### Problem description
Every line of the records below that holds the word "Cyber" should be copied out.
┌────────
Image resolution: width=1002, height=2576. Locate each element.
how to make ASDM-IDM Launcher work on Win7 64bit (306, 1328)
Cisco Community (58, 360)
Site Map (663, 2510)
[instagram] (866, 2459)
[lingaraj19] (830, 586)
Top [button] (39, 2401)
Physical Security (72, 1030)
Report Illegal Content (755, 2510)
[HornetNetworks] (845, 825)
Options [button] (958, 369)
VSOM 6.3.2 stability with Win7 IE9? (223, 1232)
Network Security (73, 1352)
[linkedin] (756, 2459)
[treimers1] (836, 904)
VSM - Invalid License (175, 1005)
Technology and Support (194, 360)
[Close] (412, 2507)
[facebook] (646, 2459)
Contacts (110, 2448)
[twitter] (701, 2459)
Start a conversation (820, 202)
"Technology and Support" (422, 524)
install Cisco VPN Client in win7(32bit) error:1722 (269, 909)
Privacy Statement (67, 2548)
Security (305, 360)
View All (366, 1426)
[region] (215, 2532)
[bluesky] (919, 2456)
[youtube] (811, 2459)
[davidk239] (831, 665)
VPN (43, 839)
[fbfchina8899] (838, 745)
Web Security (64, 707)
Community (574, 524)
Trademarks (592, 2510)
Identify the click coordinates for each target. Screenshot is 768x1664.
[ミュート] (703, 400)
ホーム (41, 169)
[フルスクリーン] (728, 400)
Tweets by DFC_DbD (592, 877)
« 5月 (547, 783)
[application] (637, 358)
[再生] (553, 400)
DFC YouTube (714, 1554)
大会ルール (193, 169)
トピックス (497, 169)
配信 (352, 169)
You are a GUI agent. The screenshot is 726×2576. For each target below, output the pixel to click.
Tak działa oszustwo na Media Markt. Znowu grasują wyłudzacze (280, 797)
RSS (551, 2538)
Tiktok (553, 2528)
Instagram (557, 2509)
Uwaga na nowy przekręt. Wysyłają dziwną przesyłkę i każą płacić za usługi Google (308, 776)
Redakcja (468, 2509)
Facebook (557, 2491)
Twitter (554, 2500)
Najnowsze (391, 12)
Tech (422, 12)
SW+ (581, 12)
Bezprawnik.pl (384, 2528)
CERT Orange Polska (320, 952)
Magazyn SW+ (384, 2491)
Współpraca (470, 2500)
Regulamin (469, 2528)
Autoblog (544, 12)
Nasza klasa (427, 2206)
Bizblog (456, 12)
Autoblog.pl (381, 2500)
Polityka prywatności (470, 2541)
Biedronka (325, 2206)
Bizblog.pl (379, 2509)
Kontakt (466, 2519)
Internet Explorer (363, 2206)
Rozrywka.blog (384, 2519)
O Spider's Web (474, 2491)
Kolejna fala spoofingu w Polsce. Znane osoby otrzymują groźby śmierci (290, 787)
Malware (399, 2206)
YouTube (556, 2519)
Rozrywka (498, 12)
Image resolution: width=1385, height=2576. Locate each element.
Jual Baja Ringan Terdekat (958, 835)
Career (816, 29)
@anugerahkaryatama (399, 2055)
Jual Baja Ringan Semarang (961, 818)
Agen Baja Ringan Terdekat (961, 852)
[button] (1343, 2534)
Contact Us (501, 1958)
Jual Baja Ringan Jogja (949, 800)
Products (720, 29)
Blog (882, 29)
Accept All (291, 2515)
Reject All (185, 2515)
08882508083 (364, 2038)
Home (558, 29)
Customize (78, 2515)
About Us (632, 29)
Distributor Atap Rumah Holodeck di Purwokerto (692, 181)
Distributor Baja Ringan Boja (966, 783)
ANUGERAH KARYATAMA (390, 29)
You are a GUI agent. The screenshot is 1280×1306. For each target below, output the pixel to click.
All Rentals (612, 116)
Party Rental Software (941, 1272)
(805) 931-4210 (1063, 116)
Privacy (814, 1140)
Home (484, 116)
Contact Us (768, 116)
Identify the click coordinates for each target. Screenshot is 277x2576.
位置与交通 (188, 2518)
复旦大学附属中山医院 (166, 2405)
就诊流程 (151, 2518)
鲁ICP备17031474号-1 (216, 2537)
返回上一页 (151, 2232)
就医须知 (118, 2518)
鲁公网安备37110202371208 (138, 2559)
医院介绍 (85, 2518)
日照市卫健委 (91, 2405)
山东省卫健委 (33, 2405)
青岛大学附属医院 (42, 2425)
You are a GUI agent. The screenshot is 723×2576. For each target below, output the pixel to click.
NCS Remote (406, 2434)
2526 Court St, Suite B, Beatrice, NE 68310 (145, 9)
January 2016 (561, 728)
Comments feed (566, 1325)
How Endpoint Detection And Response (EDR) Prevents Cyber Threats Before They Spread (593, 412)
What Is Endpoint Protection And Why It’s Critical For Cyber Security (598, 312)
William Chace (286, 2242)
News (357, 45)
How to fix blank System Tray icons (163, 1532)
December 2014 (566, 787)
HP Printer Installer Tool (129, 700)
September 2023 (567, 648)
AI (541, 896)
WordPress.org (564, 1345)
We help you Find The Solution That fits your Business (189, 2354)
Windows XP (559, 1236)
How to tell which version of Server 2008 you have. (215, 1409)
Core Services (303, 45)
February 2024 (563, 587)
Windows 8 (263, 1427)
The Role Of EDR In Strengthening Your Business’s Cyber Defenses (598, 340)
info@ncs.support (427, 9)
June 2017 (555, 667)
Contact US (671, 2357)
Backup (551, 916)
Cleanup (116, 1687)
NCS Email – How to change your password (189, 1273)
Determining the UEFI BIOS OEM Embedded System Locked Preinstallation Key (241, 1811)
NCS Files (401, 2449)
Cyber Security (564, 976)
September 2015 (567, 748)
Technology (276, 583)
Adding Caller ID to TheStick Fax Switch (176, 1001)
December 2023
└────────
### Result below
How Endpoint Detection And Response (EDR) Prevents Cyber Threats Before They Spread (593, 412)
What Is Endpoint Protection And Why It’s Critical For Cyber Security (598, 312)
The Role Of EDR In Strengthening Your Business’s Cyber Defenses (598, 340)
Cyber Security (564, 976)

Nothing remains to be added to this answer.